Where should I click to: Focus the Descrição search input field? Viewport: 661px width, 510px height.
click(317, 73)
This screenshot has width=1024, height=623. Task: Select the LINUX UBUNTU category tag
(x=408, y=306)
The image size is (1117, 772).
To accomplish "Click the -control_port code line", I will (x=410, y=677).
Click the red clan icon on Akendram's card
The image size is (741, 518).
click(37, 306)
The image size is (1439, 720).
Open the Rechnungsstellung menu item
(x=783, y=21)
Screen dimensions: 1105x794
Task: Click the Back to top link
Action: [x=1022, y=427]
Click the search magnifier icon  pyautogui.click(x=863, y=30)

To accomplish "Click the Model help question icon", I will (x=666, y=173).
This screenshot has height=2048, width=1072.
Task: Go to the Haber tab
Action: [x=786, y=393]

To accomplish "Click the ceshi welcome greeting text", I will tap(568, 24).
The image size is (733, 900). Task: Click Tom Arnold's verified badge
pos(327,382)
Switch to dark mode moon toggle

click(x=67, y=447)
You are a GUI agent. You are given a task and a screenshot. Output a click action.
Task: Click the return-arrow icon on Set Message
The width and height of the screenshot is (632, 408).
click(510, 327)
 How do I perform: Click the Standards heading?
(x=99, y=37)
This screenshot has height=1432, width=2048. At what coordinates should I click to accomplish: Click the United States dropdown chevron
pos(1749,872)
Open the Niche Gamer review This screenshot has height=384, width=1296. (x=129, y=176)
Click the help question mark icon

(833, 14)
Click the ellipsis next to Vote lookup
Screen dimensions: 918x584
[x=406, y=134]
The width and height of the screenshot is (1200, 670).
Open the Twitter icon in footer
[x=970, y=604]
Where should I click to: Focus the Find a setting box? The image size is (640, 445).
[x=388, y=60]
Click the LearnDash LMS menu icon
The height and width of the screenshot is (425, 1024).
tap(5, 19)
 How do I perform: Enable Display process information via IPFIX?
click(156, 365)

◆ Your task ◆
From the material above, set down exactly the lines between the line holding "How do I perform: Click" and the line holding "Open the Niche", inclusive. Include nothing else.

◆ Final answer ◆
 How do I perform: Click the Standards heading?
(x=99, y=37)
This screenshot has height=1432, width=2048. At what coordinates should I click to accomplish: Click the United States dropdown chevron
pos(1749,872)
Open the Niche Gamer review This screenshot has height=384, width=1296. (x=129, y=176)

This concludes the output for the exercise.